Scots Tory MP and Deputy Scotland Minister raises safety concerns after parts fly off £500,000 Nordex wind turbine in N. Ireland winter storm


David Mundell, MP
David Mundell, MP

David Mundell, the Deputy UK Minister for Scotland – and whose constituency is in Scotland – has raised fears about the safety of wind turbines the following unexplained collapse at wind farm in Northern Ireland.

Mundell, MP for Dumfriesshire, has written to the Scottish Government, the Health & Safety Executive and Council Building Control to make them aware of the incident and asking if they are satisfied that all existing local developments are safe, with no likelihood of such a collapse.

Seven remaining wind turbines have been shut down at the wind farm near Fintona in County Tyrone, where a 100-metre high turbine collapsed last week. Supplied by Nordex, a German manufacturer, theturbine – valued at more than £500,000 – was one of eight on Screggagh wind farm on Murley mountain.

Mundell is concerned that similar new developments are being proposed with turbines closer and closer to peoples’ homes and so has asked the Scottish Government and council to confirm that minimum safe distances between housing and new windfarms will be strictly enforced.

He said: “I am extremely concerned to learn about this incident at the Screggagh windfarm in Co. Tyrone. It is particularly troubling that there appears to be no obvious explanation such as very high winds at the time. The turbine involved is similar to many locally with a tower height of 60 metres, an 80 metres rotor diameter, and an overall base to blade tip height of 100 metres. 

“I understand people in the area said the rotor blades were spinning out of control on the evening the turbine buckled. The sound of the failing mechanical structure was heard more than seven miles away and debris from the stricken turbine was scattered across the mountainside, with a large spike remaining impaled in the earth several hundred yards from the turbine site.

“I am pleased there were no injuries when the turbine collapsed. It’s now vitally important we get to the bottom of what happened and make sure there are no such incidents possible on local windfarms.  

“That’s why I want to be clear that the Scottish Government, Health and Safety Executive and the council building control inspectors are all aware of this incident and the ongoing inquiry.

“I want to be reassured that all local turbines are completely safe and not in danger of collapse. We might not be so lucky next time to avoid injury or damage to property.

“I have been increasingly concerned about how close some proposed new developments are to people’s homes and this incident reinforces the need for regulation of that and for it to be enforced.
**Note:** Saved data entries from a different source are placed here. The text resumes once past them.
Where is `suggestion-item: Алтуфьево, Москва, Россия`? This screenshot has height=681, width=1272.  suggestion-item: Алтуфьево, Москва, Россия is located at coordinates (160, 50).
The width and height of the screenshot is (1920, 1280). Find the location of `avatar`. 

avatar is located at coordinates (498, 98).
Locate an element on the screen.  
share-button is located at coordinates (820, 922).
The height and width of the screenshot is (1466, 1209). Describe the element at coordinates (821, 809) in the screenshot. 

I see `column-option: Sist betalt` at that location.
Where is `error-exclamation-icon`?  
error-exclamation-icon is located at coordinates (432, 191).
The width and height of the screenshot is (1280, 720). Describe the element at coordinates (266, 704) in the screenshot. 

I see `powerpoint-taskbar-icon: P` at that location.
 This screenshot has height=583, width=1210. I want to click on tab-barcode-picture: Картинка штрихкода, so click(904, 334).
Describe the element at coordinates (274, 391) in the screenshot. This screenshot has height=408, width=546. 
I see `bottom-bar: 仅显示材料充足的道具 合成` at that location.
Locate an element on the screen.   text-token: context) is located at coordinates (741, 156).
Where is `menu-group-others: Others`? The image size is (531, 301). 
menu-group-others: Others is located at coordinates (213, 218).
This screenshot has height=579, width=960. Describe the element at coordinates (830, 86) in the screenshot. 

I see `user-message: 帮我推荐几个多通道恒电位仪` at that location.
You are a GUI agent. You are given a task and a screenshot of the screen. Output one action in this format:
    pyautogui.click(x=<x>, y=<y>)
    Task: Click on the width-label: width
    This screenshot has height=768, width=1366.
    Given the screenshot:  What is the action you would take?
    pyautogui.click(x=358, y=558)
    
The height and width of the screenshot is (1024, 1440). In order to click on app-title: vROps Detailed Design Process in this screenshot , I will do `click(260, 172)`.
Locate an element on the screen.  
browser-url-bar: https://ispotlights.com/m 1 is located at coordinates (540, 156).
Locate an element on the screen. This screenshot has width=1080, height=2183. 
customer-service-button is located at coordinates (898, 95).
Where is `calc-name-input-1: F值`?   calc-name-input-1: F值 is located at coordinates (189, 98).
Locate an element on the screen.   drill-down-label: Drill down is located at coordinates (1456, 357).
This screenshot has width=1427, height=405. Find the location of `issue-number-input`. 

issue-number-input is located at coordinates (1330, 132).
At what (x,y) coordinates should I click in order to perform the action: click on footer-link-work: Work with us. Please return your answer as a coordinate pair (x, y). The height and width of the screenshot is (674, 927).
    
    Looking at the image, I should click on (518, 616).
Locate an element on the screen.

So I am also raising those issues with the Council and the Scottish Government.

“Of course, a better solution from my point of view would be to have no new Windfarm developments locally at all.”

A spokesman for wind industry body RenewableUK, said: “A thorough investigation is already underway into what happened in this extremely rare incident. The wind industry takes health and safety issues very seriously, and the lessons learned from this will be implemented as swiftly as possible.”


£250m worth of Nordex turbines in Scotland continue to operate as normal

Nordex provides design, manufacture, installation and servicing of wind turbines, It has installed some 280 wind turbines in Scotland – around half of which are of the same model as that in N. Ireland – varying from single-turbine sites in the Borders and the Orkneys, wind farms with more than 20 turbines near Inverness in projects totalling more than €250 million.

Operating with 30 staff from its base at Loanhead near Edinburgh, Nordex has brought its expertise in wind energy to a variety of developments with leading operators in the sector including the Crystal Rig, Earlsburn and Millenium projects with Fred Olsen Renewables.

In addition, Nordex is currently working on the Craigengelt project near Stirling for Suez GdF and the Tullo development near Aberdeen for Eneco.

Nordex’s main focus is on turbines which are suited to high wind speed sites – making its products ‘ideal for installation in Scotland’.

Speaking from Germany, a Nordex spokesman confirmed that company had checked all of these turbines and that they are all continuing to operate as normal.